Member of the Pennsylvania House of Representatives from the 109th district
- In office February 9, 2004 – December 1, 2022
- Preceded by: John Gordner
- Succeeded by: Robert Leadbeter

Personal details
- Born: February 10, 1953 (age 73) Bloomsburg, Pennsylvania, U.S.
- Party: Republican
- Spouse: Rita
- Children: 5 stepchildren
- Education: Bloomsburg University (BS)

= David R. Millard =

American politician (born 1953)

David R. Millard (born February 10, 1953) is an American Republican politician who served as a member of the Pennsylvania House of Representatives for the 109th legislative district. He was elected in a special election on January 27, 2004, to fill the unexpired term of John Gordner, who was elected to the Pennsylvania State Senate.

==Early life and education==
A native of Bloomsburg, Pennsylvania, Millard graduated from Bloomsburg High School in 1971. Millard's mother suffered a series of strokes before he was born. When he was 15, she died. Afterward, Millard's father worked multiple jobs to support David and his five elder siblings. After taking classes at night, Millard earned a Bachelor of Science degree in office administration from Bloomsburg University in 1988.

== Career ==
Prior to elective office, Millard worked for Bechtel from 1974 to 1984. He then worked for the PPL Corporation until his election in 2004. As an employee of PPL, he joined and served in the leadership of the local chapter of the International Brotherhood of Electrical Workers. He also served as director of the Bloomsburg Fair and vice-president of the Bloomsburg Volunteer Fire Department.

In December 2021, Millard announced he would not seek re-election in 2022 and would also be retiring from his director position on the Bloomsburg Fair Board.

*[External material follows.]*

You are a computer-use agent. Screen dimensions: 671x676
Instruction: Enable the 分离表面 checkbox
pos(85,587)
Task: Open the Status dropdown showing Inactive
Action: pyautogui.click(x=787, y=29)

Millard was a member of the Judiciary Committee and served as chair of the Tourism & Recreational Development Committee.

== Personal life ==
Millard's second wife, Emily, died in 1996 after a three-month bout with cancer. He married his third wife, Rita, in 1999. The Millards own and operate a real estate rental business and a fabric store in Bloomsburg, Pennsylvania.